Day of the Lord

It is Rosh Hashanah, the Jewish New Year of 5786, or MMMMM.DCC.LXXXVI in Roman numerals, since I don’t know how to get a vinculum (overline) in this typesetting programme, and Donald Knuth doesn’t take emails. It is the first of the High Holidays, a day for sounding the ram’s horn, or shofar — to “Blow Up the Trumpet in Zion,” as we used to sing in Anglican. Henry Purcell’s glorious anthem was, however, written less than thirty-five decades ago. Some things are recent, some things are not.
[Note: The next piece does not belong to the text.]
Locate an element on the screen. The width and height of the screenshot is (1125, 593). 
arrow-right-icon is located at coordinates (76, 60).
For us — the people of God, and the Christians also in succession to the Jews — the Hebrew Yom Teruah is a prophecy of judgement, a call to repentance and thus of preparation for the life to come. In our seasonal calendar it falls near Michaelmas — the feast of Saint Michael and All Angels — the day on which fall terms used to begin. It is indeed a day of divine glory, but of ends as well as beginnings. That is the curious thing about the biblical revelation. The Bible — three-quarters of which is Old Testament — tells a story with a beginning, middle, and end. It does not, like other official texts, drone on forever, but has been thorough all the same, omitting trivialities. It makes us familiar with the boundaries of Heaven and Hell in this fallen world, and with the presence of angels and demons. The trumpet blast is, too, the sound of our warning.

The many — apparently millions — who are coming to the faith for the first time, in America and around the world, in light of the martyrdom of Charlie Kirk, have intuited that something is expected of them. Religion is not just another consumer purchase. The call to church and synagogue can and should be, rather, a new beginning.

As a politician much better than America deserves might add, “Thank you for your attention to this matter.”